We used an incremental approach to growth: After minimizing the mechanical energy, the targets evolve according to the differential equation system.

Cell Division.

During cell growth, if the area of a cell is greater than the division threshold, the cell is divided according to one of the two following rules.

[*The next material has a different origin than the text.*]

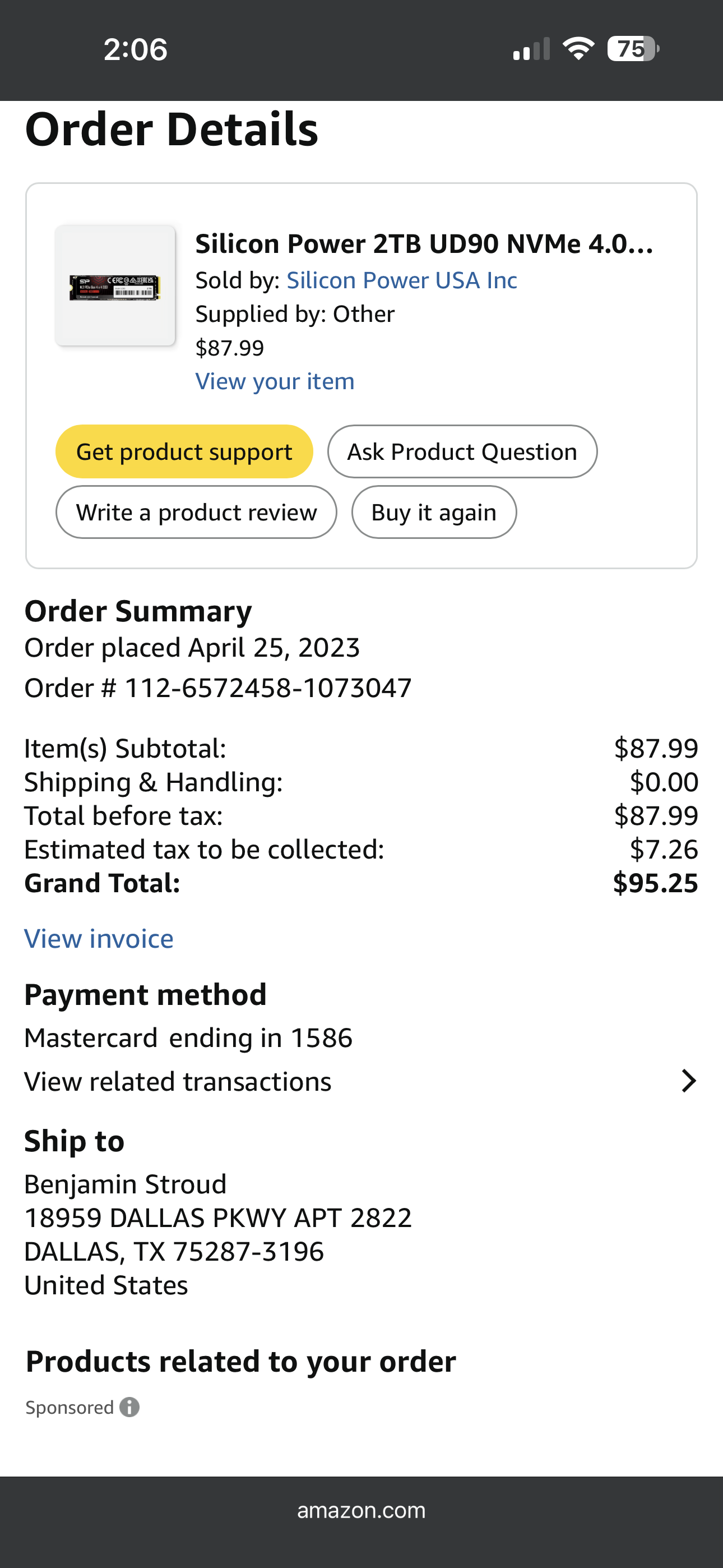Tap the battery indicator icon
The height and width of the screenshot is (1568, 723).
[633, 49]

For the geometrical hypothesis, we mimicked the simplified shortest path version of Errera’s rule (4) by choosing the division direction $\overrightarrow{n}$ as the one that minimizes the shape of the cell:

$$\overrightarrow{n},\hspace{0.17em}{\overrightarrow{n}}^t{M}_C\overrightarrow{n}=\text{min}{\left\{{\overrightarrow{u}}^t{M}_C\overrightarrow{u}\right\}}_{\Vert \overrightarrow{u}\Vert =1}.$$

For the mechanical hypothesis, the division direction $\overrightarrow{n}$ is the one that maximizes the stress:

$$\overrightarrow{n},\hspace{0.17em}{\overrightarrow{n}}^t{S}_C\overrightarrow{n}=\text{max}{\left\{{\overrightarrow{u}}^t{S}_C\overrightarrow{u}\right\}}_{\Vert \overrightarrow{u}\Vert =1}.$$

The cell is divided by a straight line going through its center, which is defined as the barycenter of its vertices.

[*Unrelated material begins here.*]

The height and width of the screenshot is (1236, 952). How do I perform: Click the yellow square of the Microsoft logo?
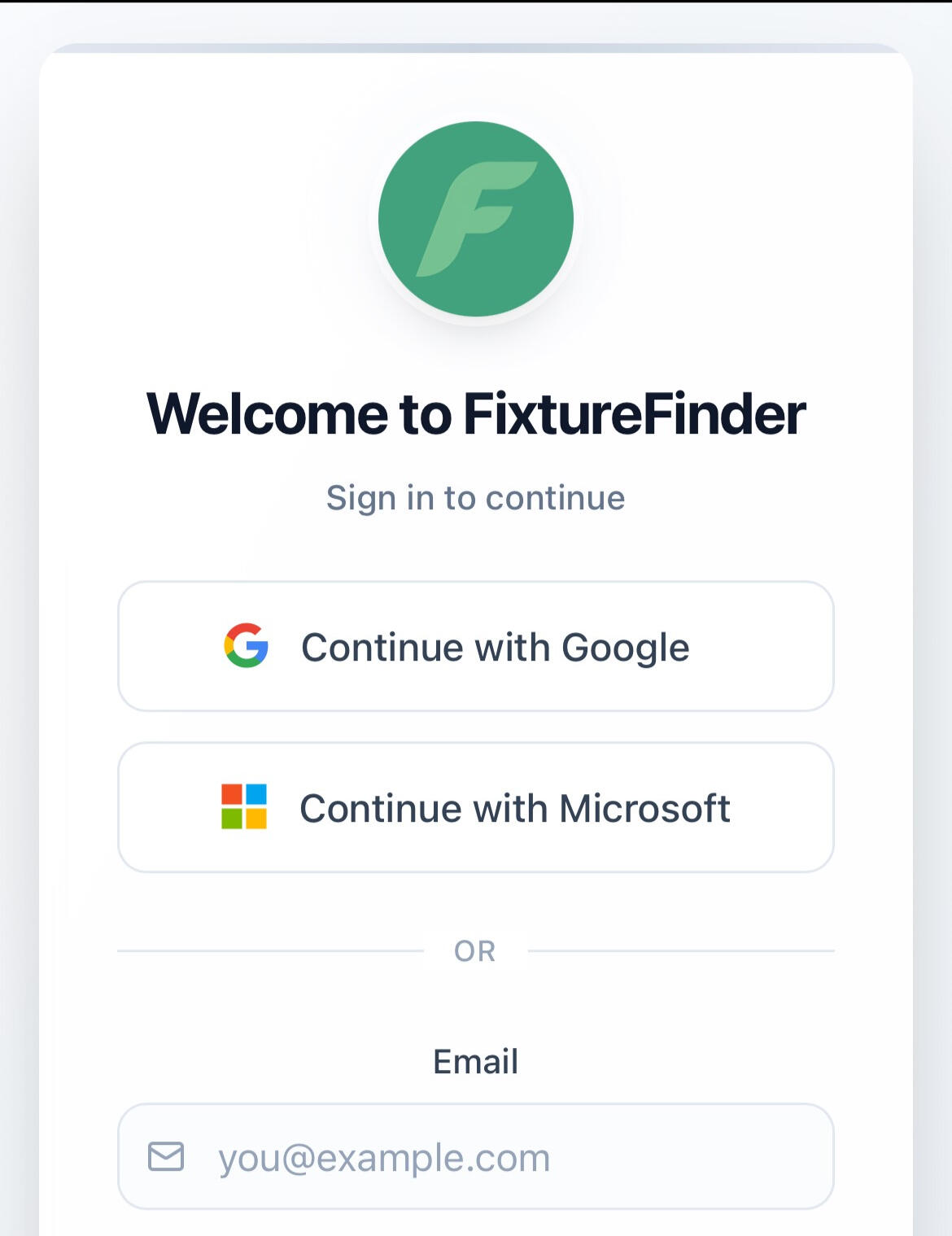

Properties of the Daughter Cells.

After division, the growth rate of the daughter cells is equated with the growth rate of the mother cell:

$$a_D=a_M.$$

The targets of the daughter cells are chosen to keep the stress constant over the division,

$$\frac{M_D-M_D^0}{\text{tr}\left(M_D^0\right)}=\frac{M_M-M_M^0}{\text{tr}\left(M_M^0\right)},$$

where D stands for a daughter cell and M for the mother cell. One can show that this relation is equivalent to the following definition for the daughter’s target:

$$M_D^0=M_D+\frac{\text{tr}\left(M_D\right)}{\text{tr}\left(M_M\right)}\left(M_M^0-M_M\right).$$

As the two neighboring cells in the direction of the division get a new vertex, their shape matrix is slightly modified. Therefore, their targets are also adapted to keep the mechanical stress constant. The relation is identical,

$$M_{C\prime }^0=M_{C\prime }+\frac{\text{tr}\left(M_{C\prime }\right)}{\text{tr}\left(M_C\right)}\left(M_C^0-M_C\right),$$

where C and $C\prime$ stand for the neighboring cell before and after the division.

Implementation.

The model was implemented in a C program. The energy was minimized using the BFGS algorithm (53), implemented in the NLopt library (54). The differential equation system was solved using the GNU Scientific Library (55). Outputs were analyzed with Scilab (56). Simulation parameters were $p=0.01$ for the turgor pressure, $\alpha =2$ for the shear modulus, $S_{T,xx}=0.03$ and $S_{T,yy}\in \left\{0.01,0.03\right\}$ for the curvature-derived stress, and $a_C\in \left\{0.3,1\right\}$ for the growth rate. Initially the energy was minimized every $\mathrm{\Delta }t={10}^{-2},$ but this time step was reduced proportionally to the number of cells to keep a constant temporal resolution on the divisions. Mechanical parameters were set to lead to a strain corresponding to a few percent, as is observed in real tissues. The external stress was estimated to vary between 1 and 10 times the pressure stress; thus we set the parameters so that the external stress contribution is 75% of the total stress. The tissues are initially 100 cells in volume and grow up to 200 cells. Noise in the initial conditions and in the growth rates allows us to perform each kind of simulation several times. The noise in the initial conditions is a random displacement of each vertex whose maximal amplitude is as large as possible without any vertex crossing a cell wall. The noise in the growth rates was a white noise of amplitude 10% that was reset at each time step.